Bank of Canada announces supersized interest-rate hike
The bank also announced that it is ending reinvestment and will begin quantitative tightening on April 25. Maturing Government of Canada bonds on the bank’s balance sheet will no longer be replaced.
The central bank pointed to the “unimaginable human suffering and new economic uncertainty” as a result of Russia’s invasion of Ukraine, which has contributed to price spikes in oil, natural gas and other commodities. Supply disruptions resulting from the conflict have only added to its “upward revision” on inflation, prompting its more aggressive rate policy.

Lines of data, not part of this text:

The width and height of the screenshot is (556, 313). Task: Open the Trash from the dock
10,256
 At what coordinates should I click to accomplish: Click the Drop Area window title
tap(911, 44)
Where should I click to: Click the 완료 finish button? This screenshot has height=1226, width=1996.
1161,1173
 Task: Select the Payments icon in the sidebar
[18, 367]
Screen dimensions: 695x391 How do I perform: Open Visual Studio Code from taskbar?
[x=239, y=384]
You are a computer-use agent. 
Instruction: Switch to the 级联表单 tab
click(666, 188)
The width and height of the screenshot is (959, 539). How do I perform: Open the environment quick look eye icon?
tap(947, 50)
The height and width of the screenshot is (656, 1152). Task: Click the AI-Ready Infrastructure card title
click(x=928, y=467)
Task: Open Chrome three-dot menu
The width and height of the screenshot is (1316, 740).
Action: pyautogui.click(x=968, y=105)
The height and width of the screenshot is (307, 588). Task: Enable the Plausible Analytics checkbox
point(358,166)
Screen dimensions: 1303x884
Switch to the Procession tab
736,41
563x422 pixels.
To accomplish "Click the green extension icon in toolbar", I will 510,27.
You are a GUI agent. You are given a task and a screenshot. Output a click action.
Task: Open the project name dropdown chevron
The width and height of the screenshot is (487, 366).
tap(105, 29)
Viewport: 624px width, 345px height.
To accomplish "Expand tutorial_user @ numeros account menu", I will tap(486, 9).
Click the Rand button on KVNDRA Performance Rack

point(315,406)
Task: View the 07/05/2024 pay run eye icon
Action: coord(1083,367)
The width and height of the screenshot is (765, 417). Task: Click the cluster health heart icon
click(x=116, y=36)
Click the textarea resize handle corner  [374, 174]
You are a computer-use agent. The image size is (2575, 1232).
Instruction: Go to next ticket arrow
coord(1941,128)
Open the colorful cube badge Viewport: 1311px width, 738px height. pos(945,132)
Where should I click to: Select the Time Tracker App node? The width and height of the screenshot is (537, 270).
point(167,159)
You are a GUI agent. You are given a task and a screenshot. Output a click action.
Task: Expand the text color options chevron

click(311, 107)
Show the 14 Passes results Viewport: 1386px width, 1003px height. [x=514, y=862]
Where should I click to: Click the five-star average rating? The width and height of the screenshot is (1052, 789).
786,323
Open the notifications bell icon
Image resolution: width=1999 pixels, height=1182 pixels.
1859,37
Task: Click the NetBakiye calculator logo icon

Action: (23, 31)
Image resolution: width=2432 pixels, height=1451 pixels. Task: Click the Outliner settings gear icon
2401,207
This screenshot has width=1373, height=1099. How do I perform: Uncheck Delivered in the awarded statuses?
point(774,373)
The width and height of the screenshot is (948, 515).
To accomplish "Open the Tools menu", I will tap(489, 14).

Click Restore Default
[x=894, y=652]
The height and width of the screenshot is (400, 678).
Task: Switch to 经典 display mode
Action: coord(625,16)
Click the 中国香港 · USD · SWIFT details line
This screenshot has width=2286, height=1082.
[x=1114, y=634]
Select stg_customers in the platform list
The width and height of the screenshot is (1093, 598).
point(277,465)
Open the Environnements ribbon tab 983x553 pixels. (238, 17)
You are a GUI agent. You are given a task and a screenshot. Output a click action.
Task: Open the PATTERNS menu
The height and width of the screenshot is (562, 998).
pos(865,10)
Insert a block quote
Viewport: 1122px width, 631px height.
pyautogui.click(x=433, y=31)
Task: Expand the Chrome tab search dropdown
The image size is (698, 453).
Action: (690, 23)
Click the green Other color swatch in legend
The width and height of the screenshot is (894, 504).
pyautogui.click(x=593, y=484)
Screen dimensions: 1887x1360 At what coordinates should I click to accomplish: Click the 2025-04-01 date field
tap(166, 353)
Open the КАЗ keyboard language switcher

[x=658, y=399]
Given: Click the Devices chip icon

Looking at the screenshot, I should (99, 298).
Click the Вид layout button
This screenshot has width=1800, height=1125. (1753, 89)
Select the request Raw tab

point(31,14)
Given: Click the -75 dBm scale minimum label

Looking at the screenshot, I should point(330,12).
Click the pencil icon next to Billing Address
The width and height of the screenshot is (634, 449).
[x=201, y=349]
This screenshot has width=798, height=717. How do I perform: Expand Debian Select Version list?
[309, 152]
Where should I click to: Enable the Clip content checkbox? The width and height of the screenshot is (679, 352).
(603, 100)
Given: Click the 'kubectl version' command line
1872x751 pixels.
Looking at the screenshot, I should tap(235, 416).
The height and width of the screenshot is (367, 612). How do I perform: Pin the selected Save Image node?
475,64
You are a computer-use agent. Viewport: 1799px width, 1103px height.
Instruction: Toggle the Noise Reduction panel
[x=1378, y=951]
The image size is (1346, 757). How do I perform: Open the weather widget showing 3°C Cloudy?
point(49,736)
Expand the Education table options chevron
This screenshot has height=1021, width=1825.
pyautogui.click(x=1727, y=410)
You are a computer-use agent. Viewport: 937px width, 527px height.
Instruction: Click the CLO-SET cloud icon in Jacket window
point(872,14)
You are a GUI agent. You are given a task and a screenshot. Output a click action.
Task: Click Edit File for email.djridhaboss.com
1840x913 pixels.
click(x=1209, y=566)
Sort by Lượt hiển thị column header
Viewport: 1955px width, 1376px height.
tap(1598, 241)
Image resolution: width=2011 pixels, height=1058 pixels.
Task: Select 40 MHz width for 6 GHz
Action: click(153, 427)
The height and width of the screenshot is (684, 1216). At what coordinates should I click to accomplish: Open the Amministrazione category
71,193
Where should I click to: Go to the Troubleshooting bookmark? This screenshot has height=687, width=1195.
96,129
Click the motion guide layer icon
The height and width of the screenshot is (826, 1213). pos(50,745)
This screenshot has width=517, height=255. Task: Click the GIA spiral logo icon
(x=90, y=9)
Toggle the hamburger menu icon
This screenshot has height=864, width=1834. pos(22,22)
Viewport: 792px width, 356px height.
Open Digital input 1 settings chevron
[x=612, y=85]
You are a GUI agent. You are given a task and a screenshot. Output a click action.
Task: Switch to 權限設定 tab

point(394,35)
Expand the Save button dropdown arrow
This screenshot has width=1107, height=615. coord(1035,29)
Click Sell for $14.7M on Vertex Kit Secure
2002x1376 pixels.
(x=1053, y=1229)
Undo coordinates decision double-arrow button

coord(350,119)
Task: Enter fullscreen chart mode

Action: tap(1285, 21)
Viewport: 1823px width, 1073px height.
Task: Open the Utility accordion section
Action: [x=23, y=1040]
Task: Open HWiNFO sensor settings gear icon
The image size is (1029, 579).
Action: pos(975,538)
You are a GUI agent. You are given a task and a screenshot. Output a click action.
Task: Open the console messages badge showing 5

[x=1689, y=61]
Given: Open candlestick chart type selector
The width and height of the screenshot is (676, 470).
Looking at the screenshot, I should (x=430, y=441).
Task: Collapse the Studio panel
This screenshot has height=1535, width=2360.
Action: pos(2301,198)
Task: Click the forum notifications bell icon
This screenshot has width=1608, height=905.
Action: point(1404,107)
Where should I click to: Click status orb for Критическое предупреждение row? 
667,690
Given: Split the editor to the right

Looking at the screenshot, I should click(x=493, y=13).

The statement read: “With the economy moving into excess demand and inflation persisting well above target, the Governing Council judges that interest rates will need to rise further. The policy interest rate is the bank’s primary monetary policy instrument, and quantitative tightening will complement increases in the policy rate. The timing and pace of further increases in the policy rate will be guided by the Bank’s ongoing assessment of the economy and its commitment to achieving the 2% inflation target.”
Despite the hawkish policy statement, there was some optimization. Supply is seen jumping next year to meet strong demand as COVID restrictions are lifted and ease global supply disruptions. Officials are also assuming Canada’s economy won’t be negatively impacted by the Ukraine crisis thanks to the nation’s commodities sector.